My daughter has a 1997 Chrysler Cirrus LX. The car is overheating because the radiator fans will not come on. I checked the fuse and swapped the relays with no change. The temperature gauge is working. I hooked up my obd2 Bluetooth unit and monitored it just to make sure the numbers were changing as expected. At one point the obd2 indicated the coolant was 213 but the dash gauge said it was mid-range.
I tried turning on the a/c to force the fans on, but the compressor does not engage. on more little insight as to what might be going on is that the vent selector knob appears to not do anything. No matter the position it always blows out the defrost vents. However the temperature selector does seem to work allowing hot to really hot air to com out the vents depending on the position.
Ideas?

Because the dash gauge reads other than what the scanner says, I’d bet it’s the coolant temperature sending unit. Because it is reading a lower temp…it doesn’t trigger the fans.

Yosemite

I thought that the dash gauge got its information from the same source as the PCM.
Then based on that, then the a/c not kicking on would be a separate issue?
Does anyone have a drawing of which holes I can jumper across in the relay socket to force the fan to come on just so I can make sure it is not the relay or the wiring between the relay and the fan motor?

A standard ISO relay connects pins 30 and 87 when energized. Look for a schematic on the relay.

Here is a guide; http://rsandas.com/P1_Session_11-3.html

Use a test light to back probe the fan motor connector to check for power to the motor.

The temperature display in the instrument cluster is based on information from the PCM from the coolant temp. sensor.

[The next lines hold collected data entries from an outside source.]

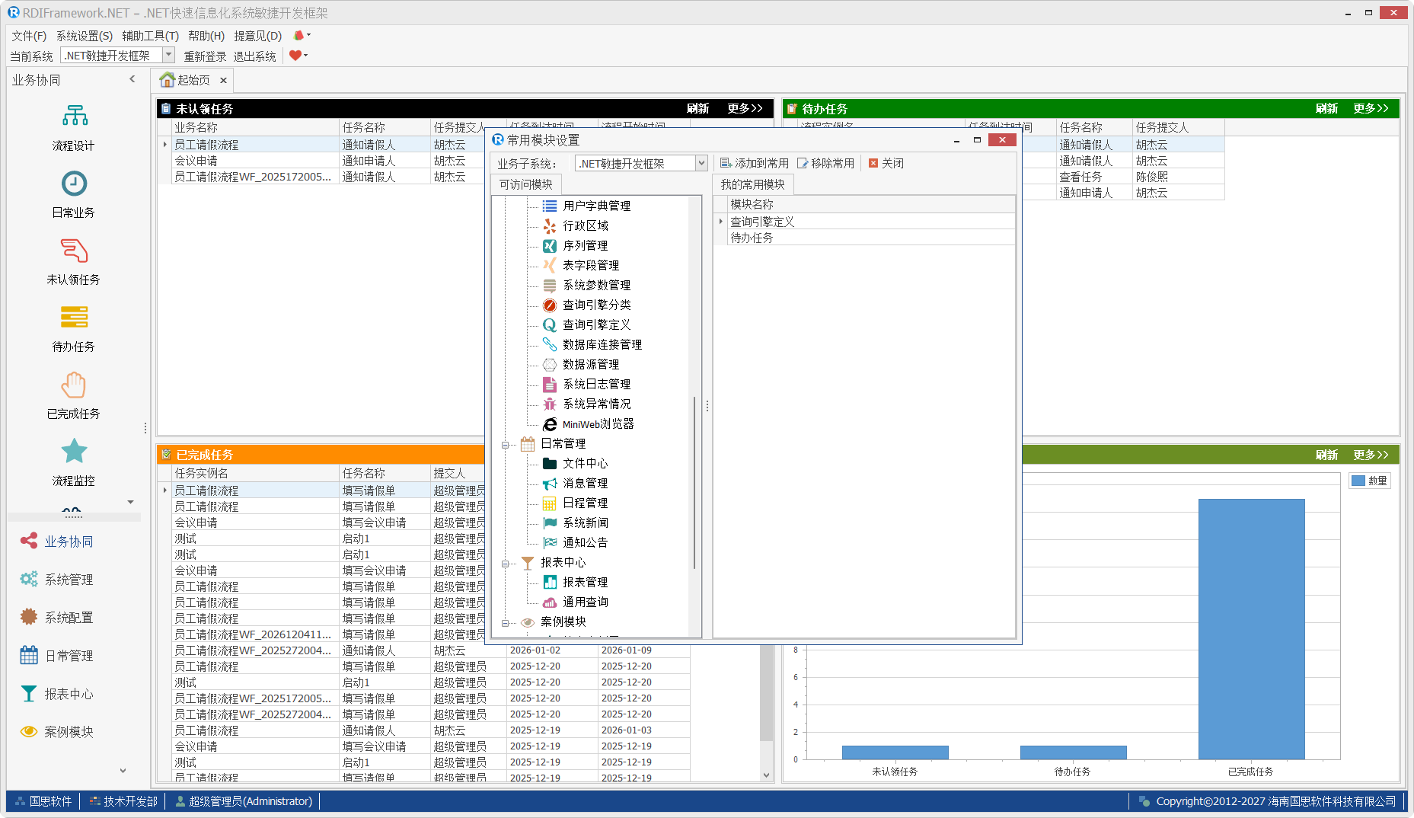Screen dimensions: 1414x818
Task: Click the 移除常用 toolbar button
Action: (x=825, y=163)
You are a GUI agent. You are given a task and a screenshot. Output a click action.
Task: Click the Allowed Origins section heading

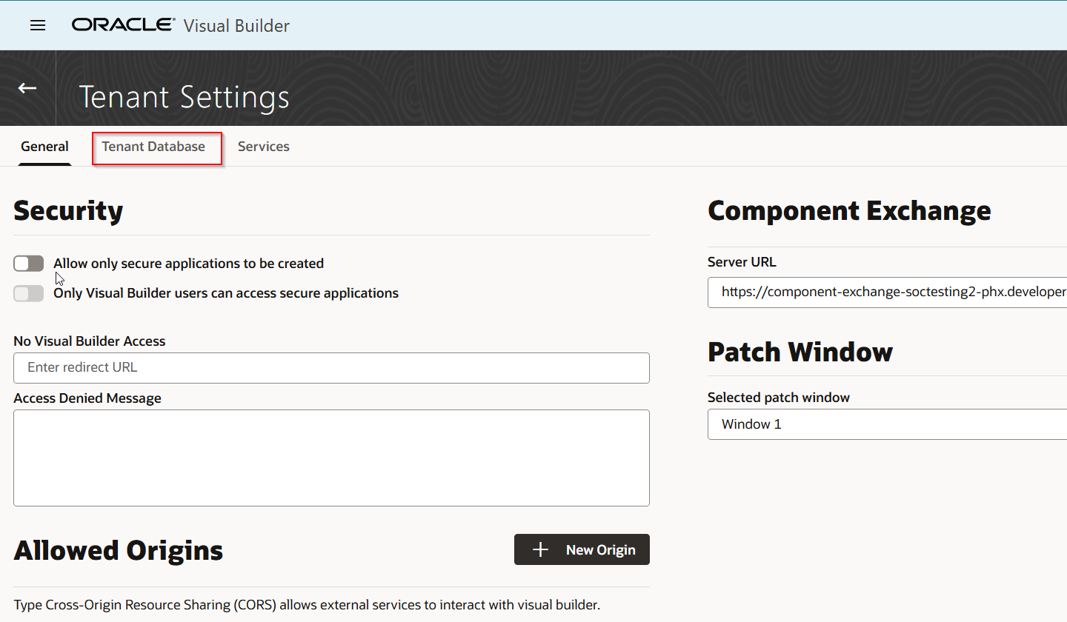[119, 550]
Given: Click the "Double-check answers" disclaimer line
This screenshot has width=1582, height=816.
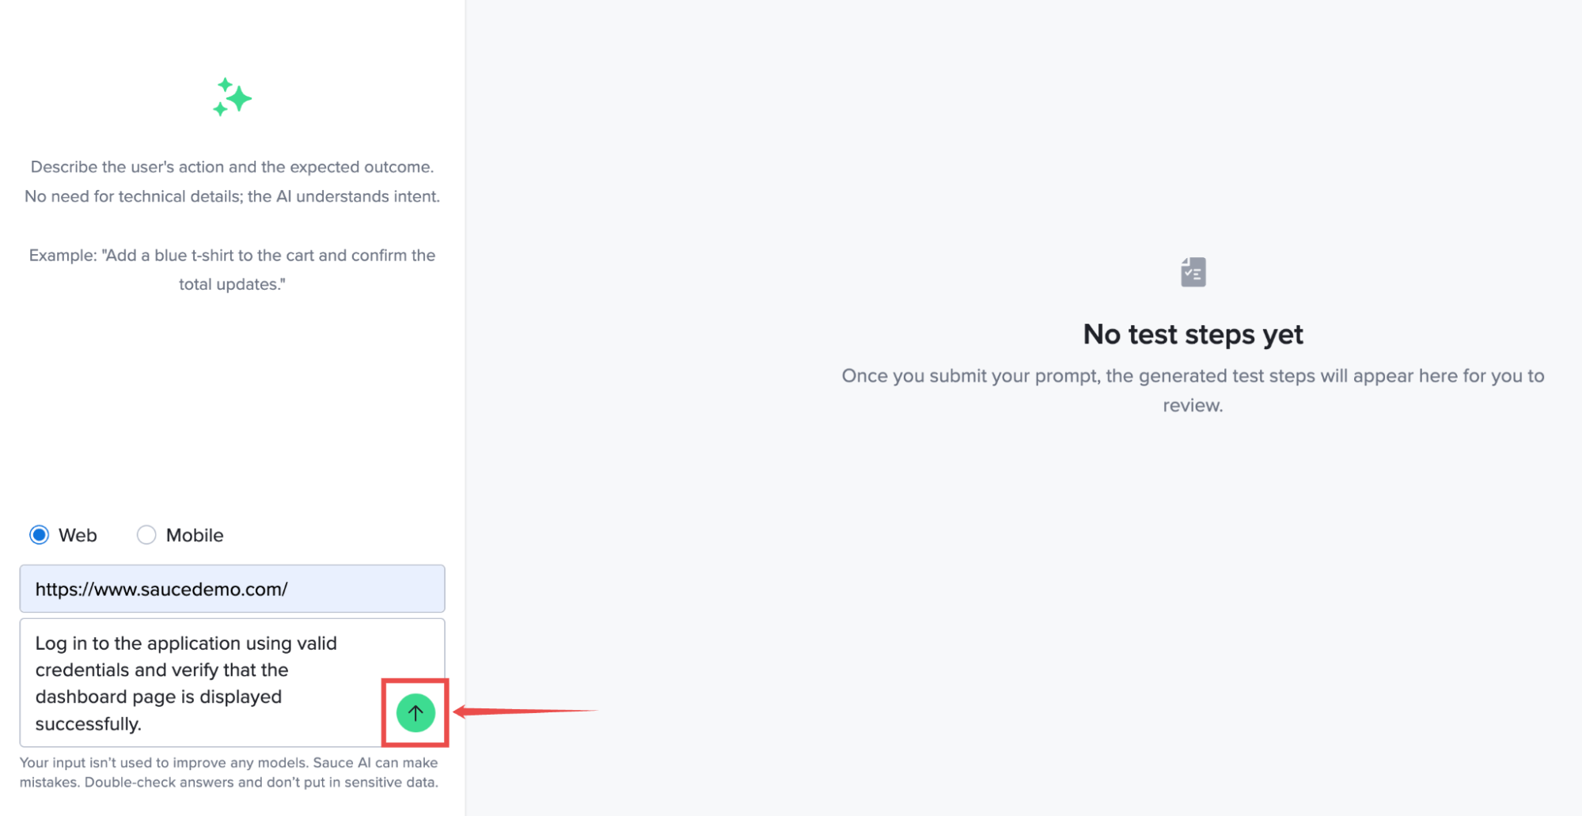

Most Chrysler products will turn the radiator fan on at 210F, some not until 220F.

213F is not alarming, you may allow it to get a little hotter during testing to be sure the PCM is turning on the relay before condemning something.

The HVAC vents are controlled by the Body control module, if a fault is detected it will default to defrost.

All good answers so far. I always disconnect the fans and test them with 12 VDC to see if the fan(s) operate. If they do then I go from there. BTW…I never buy the whole fan assemblies because most makes and models have the fan motors available. It’s a simple swap and saves a lot of money.

I had a Dodge Intrepid that only the defrost worked. The little motor that drives the door had gone bad. Mine was behind the glove box. The part cost me $84 at the dealer. It took me 15 minutes to replace with a long socket extension. Of course I was laying on my back and up under the dash. This was much easier 15 years ago.